Mais il est vrai aussi que cette crise a soulevé des questions qui sont toujours d'actualité : le rôle des laïcs, la relation entre foi et culture, la manière de vivre le catholicisme dans un environnement sécularisé.
Quelques décennies se sont écoulées depuis. Beaucoup pensaient qu'en brisant les chaînes et en rejetant les jougs, les temples se rempliraient comme avant. Mais non seulement cela ne s'est pas produit, mais le contraire s'est avéré vrai : alors que certaines communautés ont perdu leur vitalité en s'éloignant de l'enseignement de l'Église, d'autres ont essayé d'appliquer fidèlement, bien que difficilement, les réformes du Concile Vatican II, et un bon nombre d'entre elles n'ont pas perdu leur vitalité.
Une nouvelle floraison
On assiste aujourd'hui à un nouvel épanouissement de l'Église. Ce processus n'a cependant pas été homogène. Certaines communautés ont redécouvert l'adoration eucharistique et la confession, d'autres ont opté pour une évangélisation plus adaptée à une société sécularisée. Les évêques n'ont pas peur d'exercer leur magistère et sont bien unis entre eux et avec le Pape. Ils osent même faire preuve d'autorité à l'égard de certains prêtres "rebelles". Les nouveaux prêtres sont ordonnés pour servir et non pour commander. La confession est de plus en plus administrée et les jeunes la pratiquent avec reconnaissance.

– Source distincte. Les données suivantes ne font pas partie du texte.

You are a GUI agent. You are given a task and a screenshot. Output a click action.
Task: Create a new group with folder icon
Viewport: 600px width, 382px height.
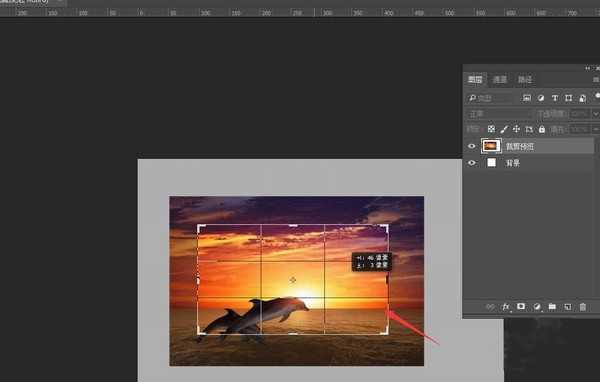pos(552,307)
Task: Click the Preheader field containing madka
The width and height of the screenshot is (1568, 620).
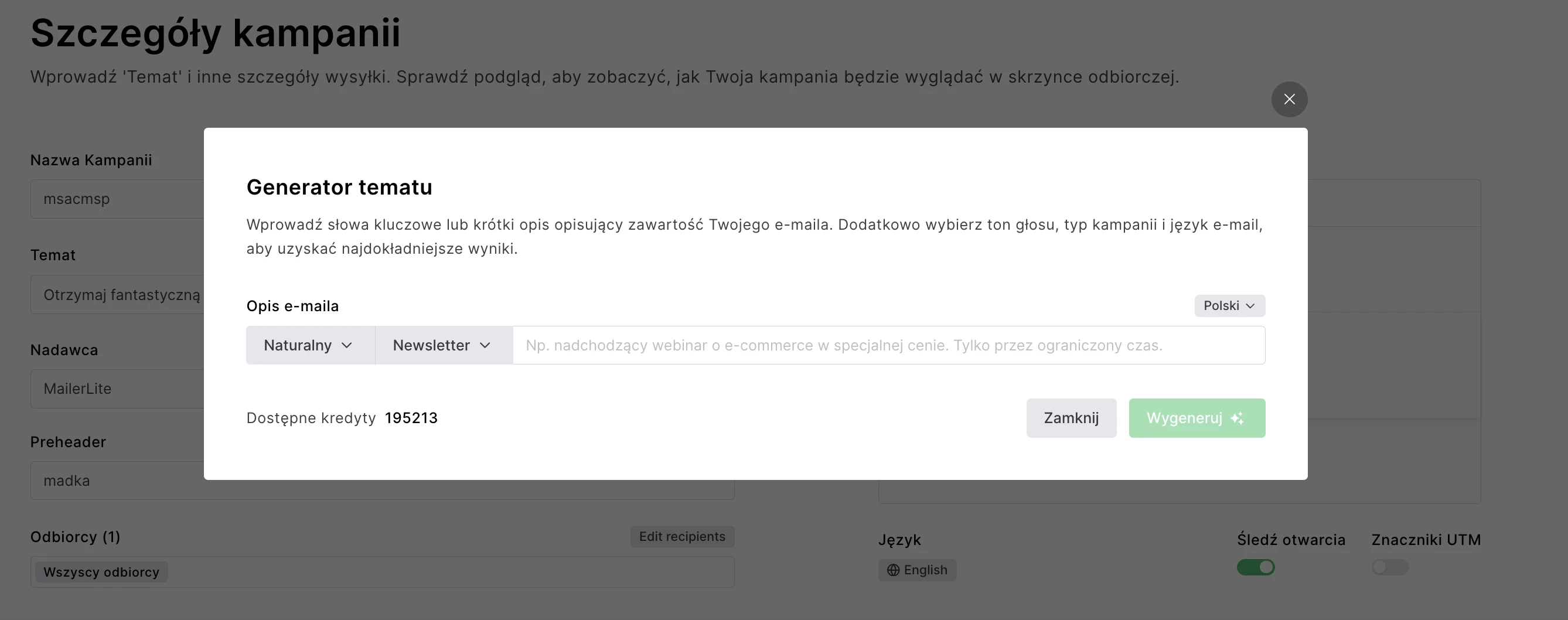Action: (117, 481)
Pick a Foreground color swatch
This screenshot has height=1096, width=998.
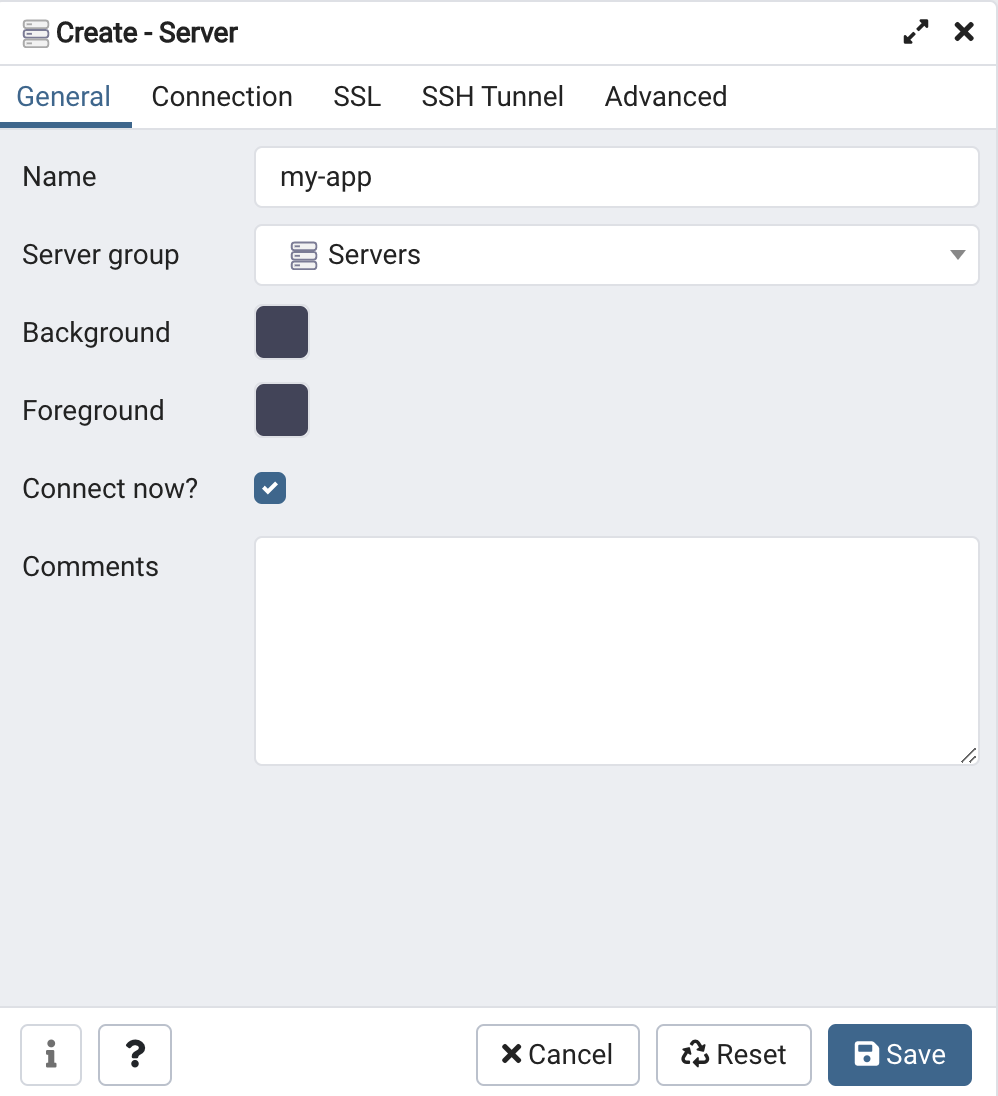pos(282,410)
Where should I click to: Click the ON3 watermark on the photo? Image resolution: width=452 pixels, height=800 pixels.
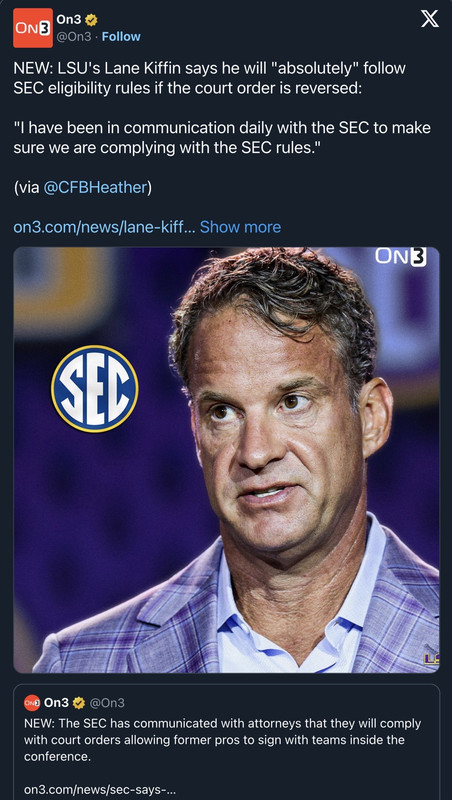(400, 257)
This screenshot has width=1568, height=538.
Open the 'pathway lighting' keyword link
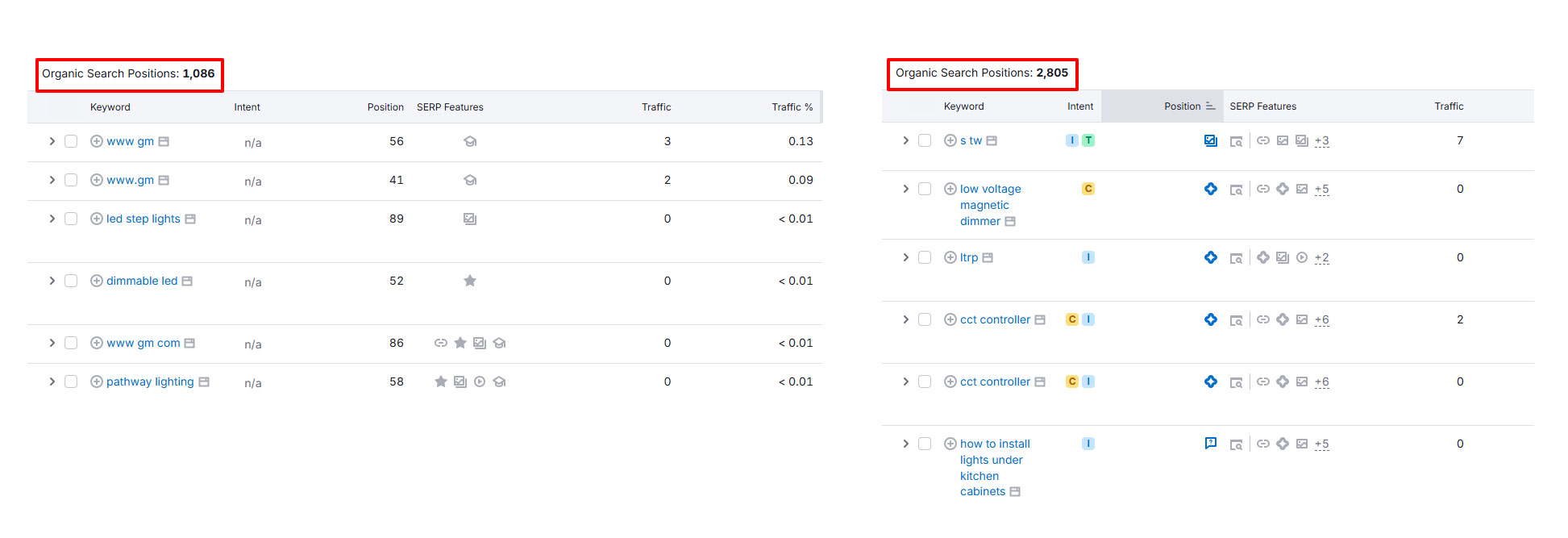coord(150,382)
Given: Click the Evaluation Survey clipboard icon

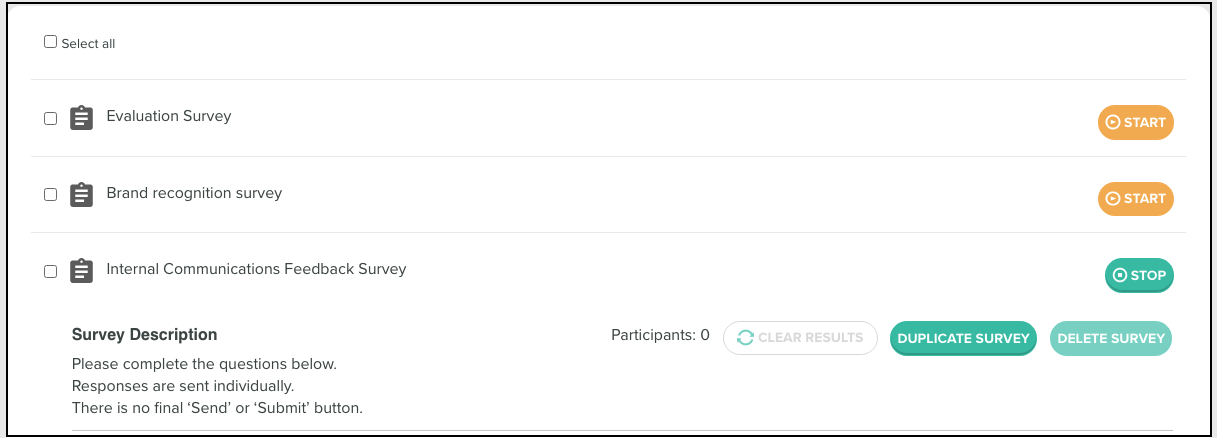Looking at the screenshot, I should point(81,118).
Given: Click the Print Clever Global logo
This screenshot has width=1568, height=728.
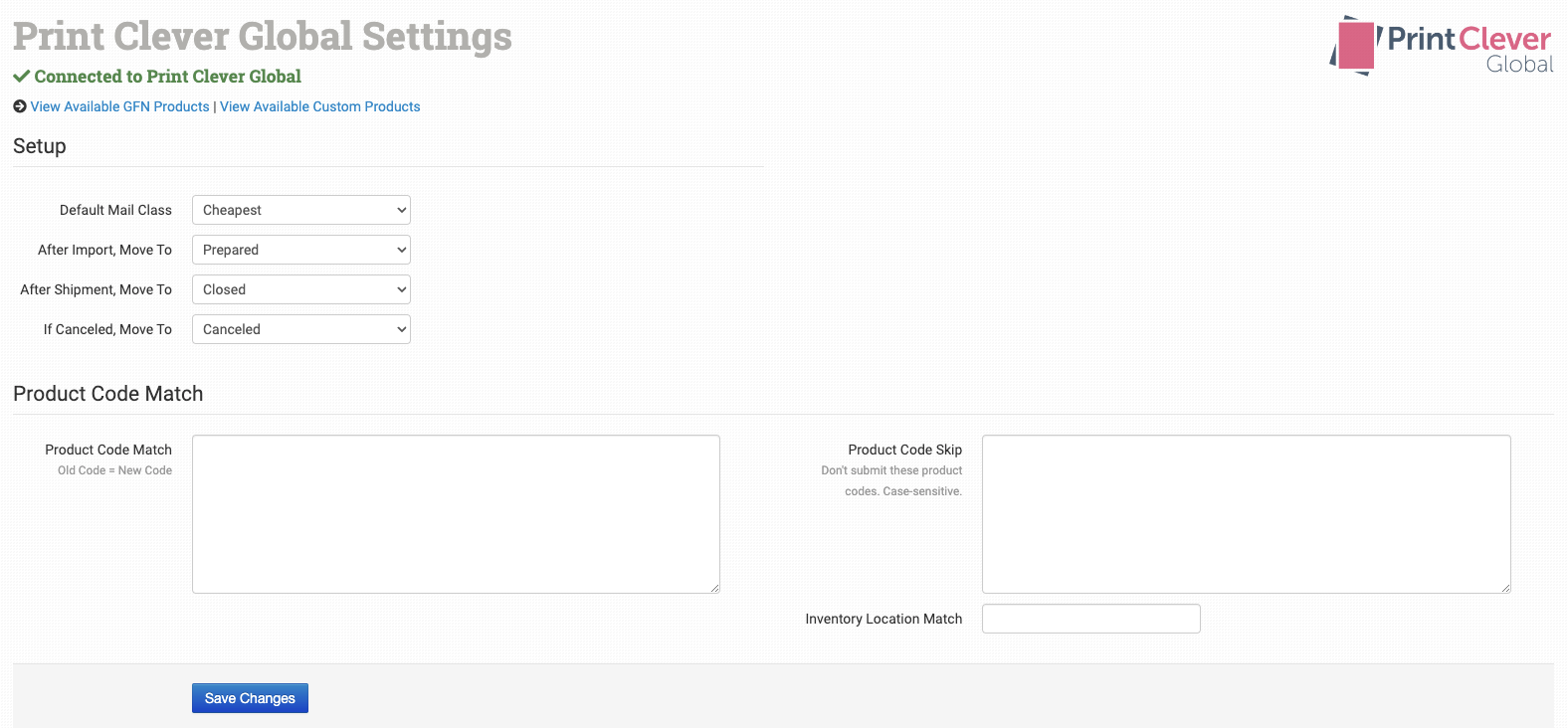Looking at the screenshot, I should click(x=1441, y=46).
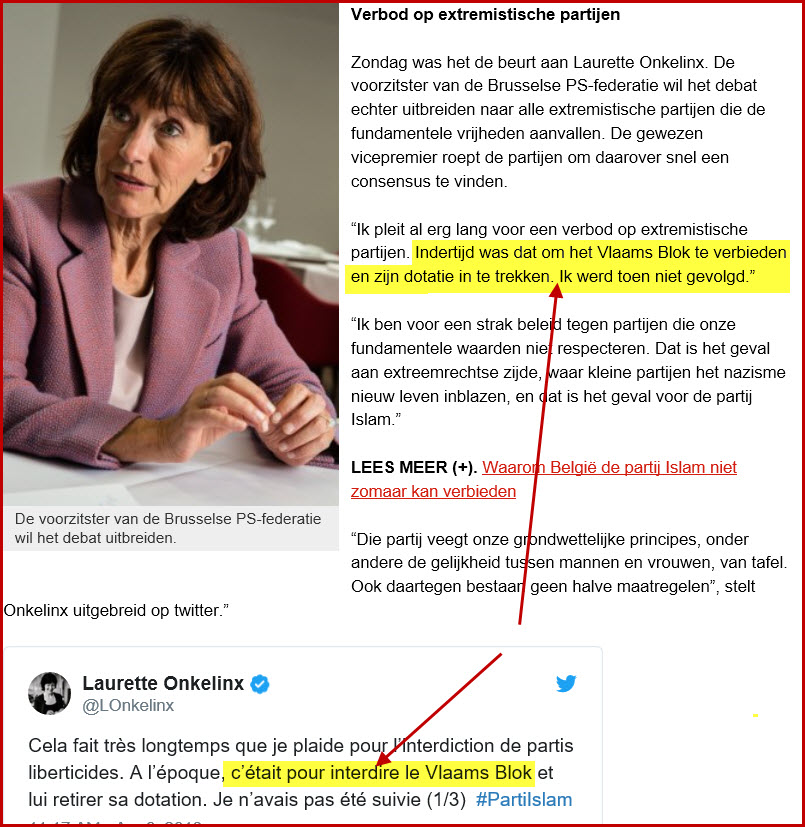Click the 'Onkelinx uitgebreid op twitter' line
The height and width of the screenshot is (827, 805).
pos(116,610)
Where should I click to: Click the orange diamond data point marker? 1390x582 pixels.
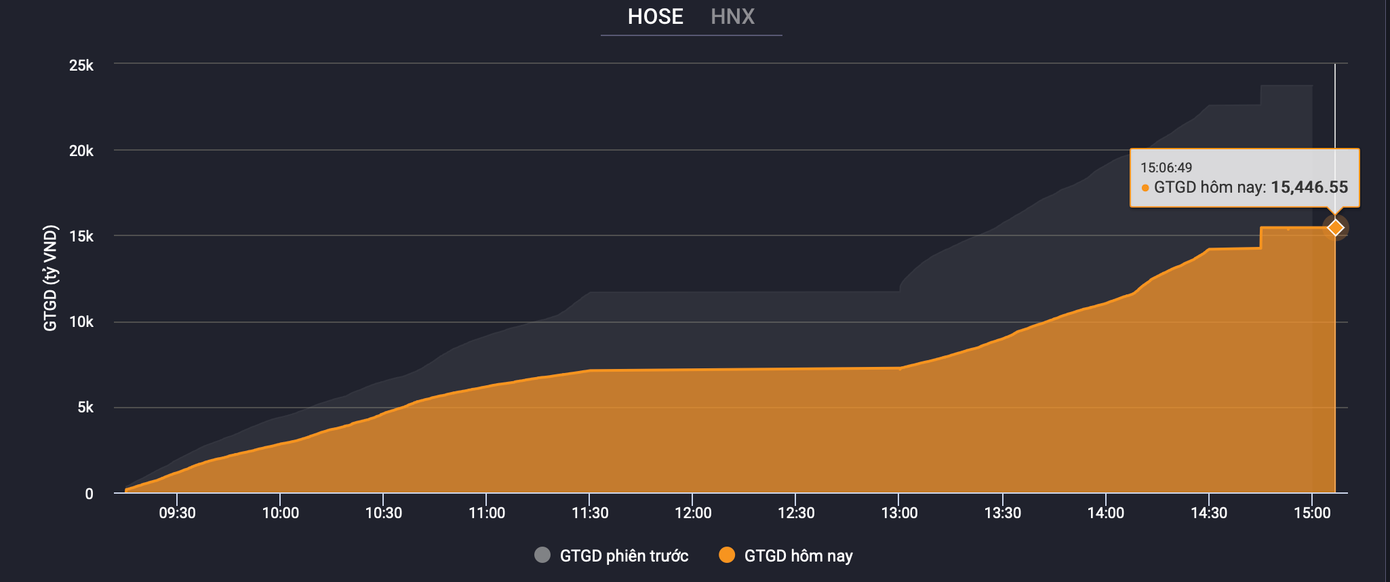[1335, 228]
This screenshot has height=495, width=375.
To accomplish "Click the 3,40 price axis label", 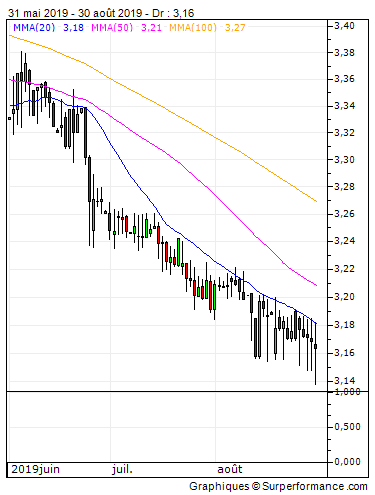I will pos(344,26).
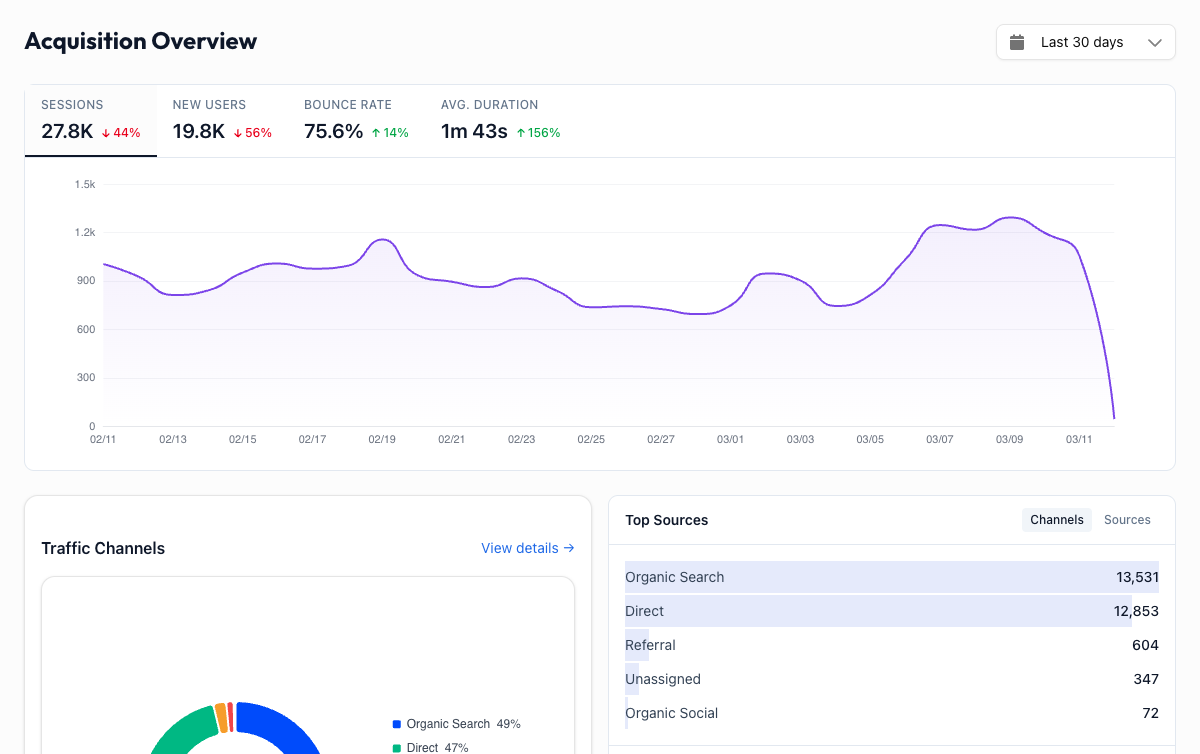Image resolution: width=1200 pixels, height=754 pixels.
Task: Open the Unassigned source row
Action: 891,679
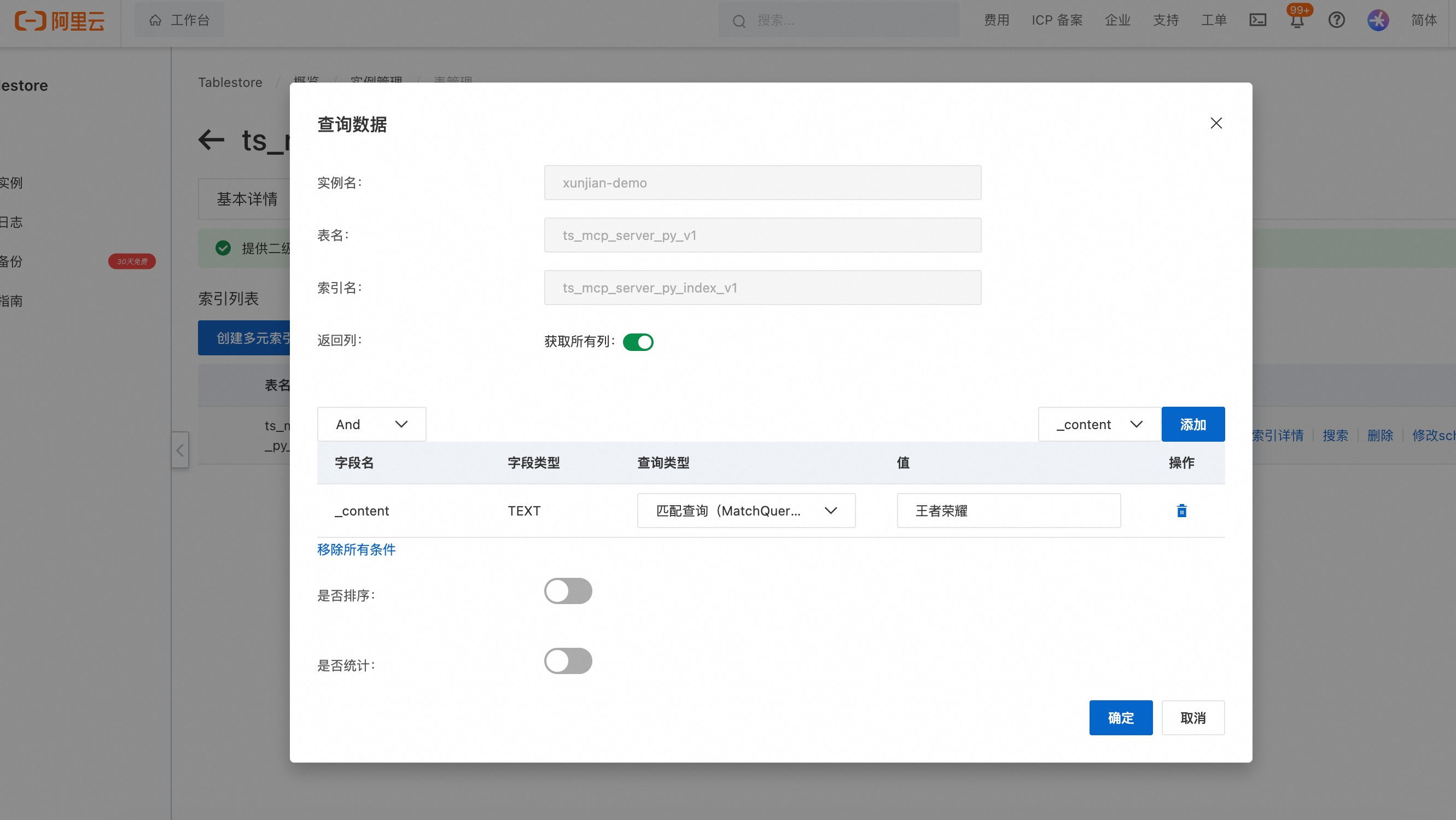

Le nombre d'églises où se déroulent l'exposition et l'adoration du Saint-Sacrement a considérablement augmenté. Cependant, le chemin du renouveau est encore ouvert, avec des défis spécifiques dans chaque communauté.
Il s'agit d'un processus de purification qui présuppose et repose sur la liberté intérieure, car le fait d'être catholique n'apporte pas la sécurité. pas plus que spirituels, bien qu'ils augmentent le bien-être mental et spirituel et conduisent en fin de compte au bonheur.
L'Église est confrontée à un certain nombre de défis : apprendre à être missionnaire "à nouveau", proclamer le message du Christ partout et ouvrir les portes de l'Église à toutes sortes de personnes à l'ère post-chrétienne. Comme quelqu'un me l'a dit un jour : l'Église avait l'habitude de garder les jeunes dans l'Église, maintenant elle doit apprendre à attirer de nouveaux jeunes.
Le chemin à parcourir est encore long, mais les perspectives sont encourageantes.